**EXTRACT**
------------------------------------------------
1.. Mirror the Image

Using the iteration process of an image, flip an image around the vertical axis. Now flip it around the horizontal axis. If you are already familiar with writing such for loops, note that you can use the

cv2.flip(image, flipCode) function.

Image:

alt

Vertical flip:

alt

Horizontal flip:

alt

Solution

# Run: python mirror.py <image_name>

import cv2
import sys

# flips around the horizontal axis, done manually(with iteration)
def flipHorizontallyWithIteration(image):
    flipped = image.copy()
    no_rows = flipped.shape[0]
    no_cols = flipped.shape[1]
    for col in range(no_cols):
        halfway = no_rows/2
        for row in range(halfway):
            pix = flipped[row, col].copy()
            flipped[row, col] = flipped[no_rows - row - 1, col].copy()
            flipped[no_rows - row - 1, col] = pix
    return flipped

# flips around the vertical axis, done manually(with iteration)
def flipVerticallyWithIteration(image):
    flipped = image.copy()
------------------------------------------------
**SHORT EXERCISE A**
Answer these questions from the image-mirroring extract:
(i) Which function does the extract say can be used instead of writing the loops?
(ii) What command is given for running the solution?
(iii) Around which axis does flipHorizontallyWithIteration flip the image?

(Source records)
------------------------------------------------
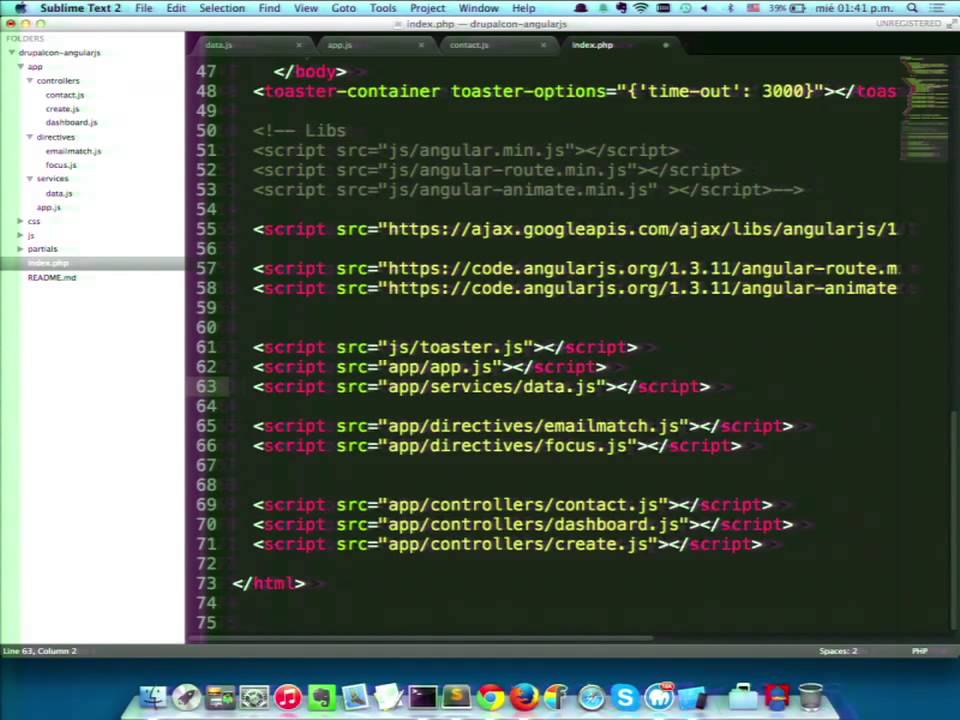The image size is (960, 720).
Task: Launch Firefox from the dock
Action: click(523, 697)
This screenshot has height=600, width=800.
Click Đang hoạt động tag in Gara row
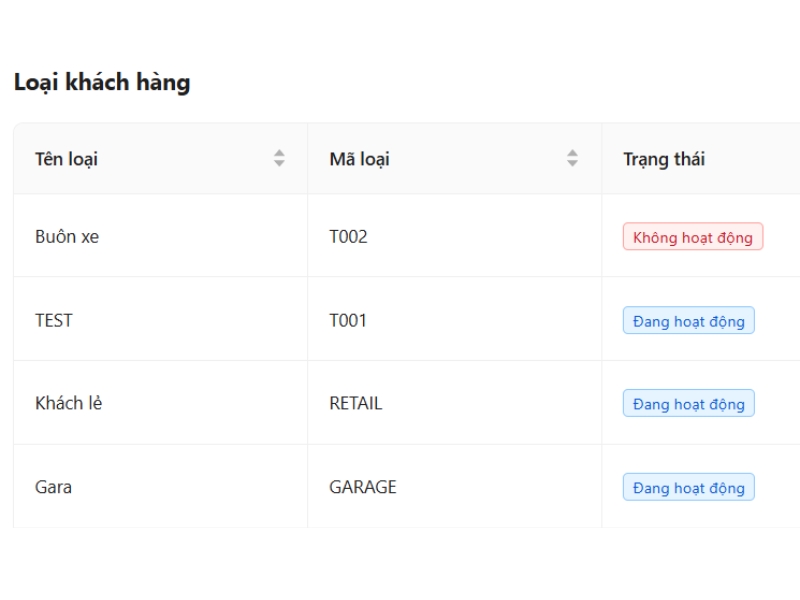coord(688,488)
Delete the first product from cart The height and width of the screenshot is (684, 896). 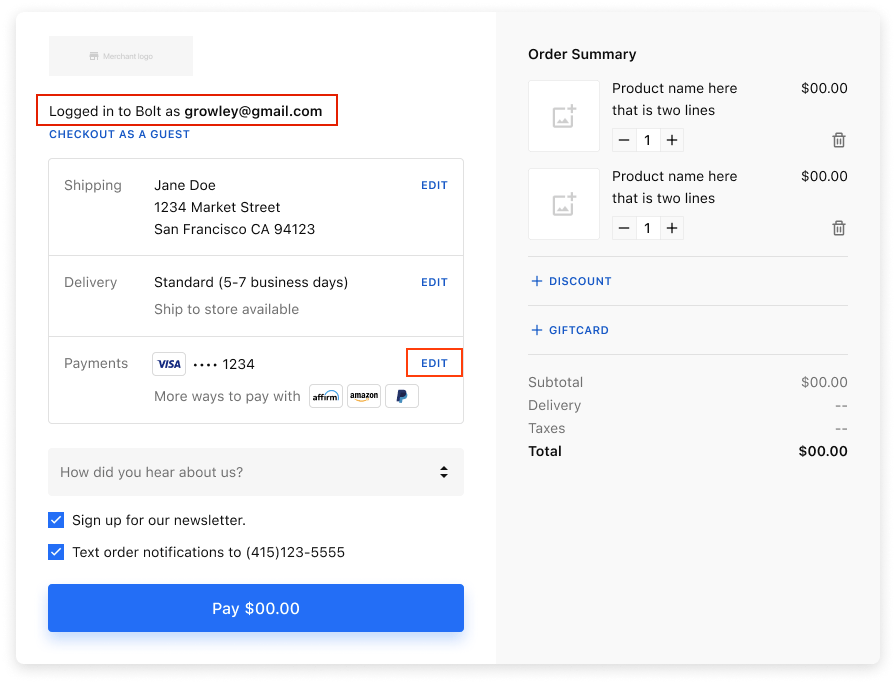pyautogui.click(x=838, y=140)
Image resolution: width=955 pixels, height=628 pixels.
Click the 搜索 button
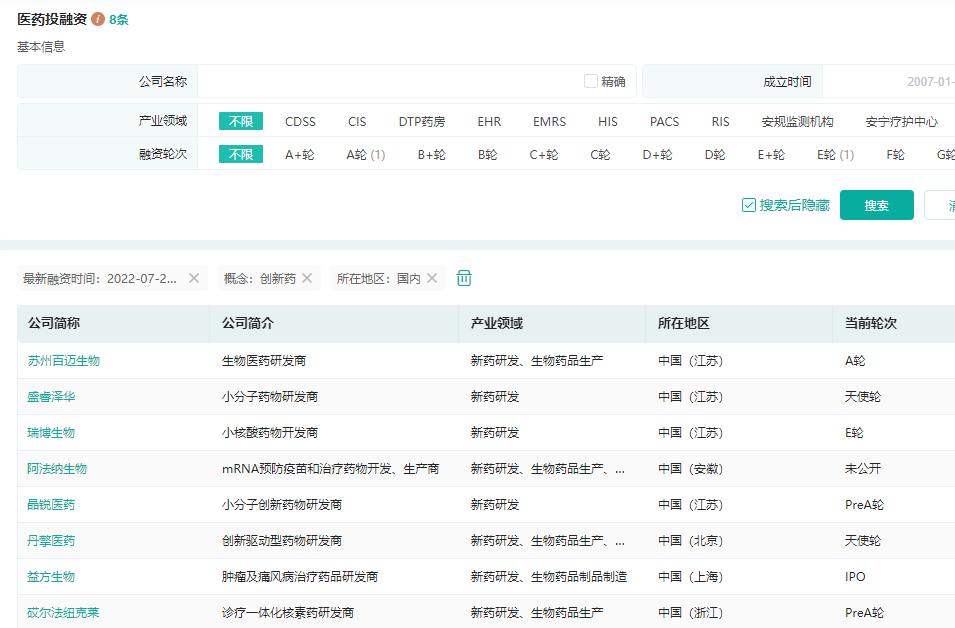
------------------------------------------------
**SHORT EXERCISE B**
Render the lines of the records as a JSON list of strings, one string per line and no blank lines. Start with the line containing "Image resolution: width=955" and go through the end of the records, omitting the pictures.

**OUTPUT A**
(i) cv2.flip(image, flipCode)
(ii) python mirror.py <image_name>
(iii) The horizontal axis

**OUTPUT B**
[
  "Image resolution: width=955 pixels, height=628 pixels.",
  "Click the 搜索 button"
]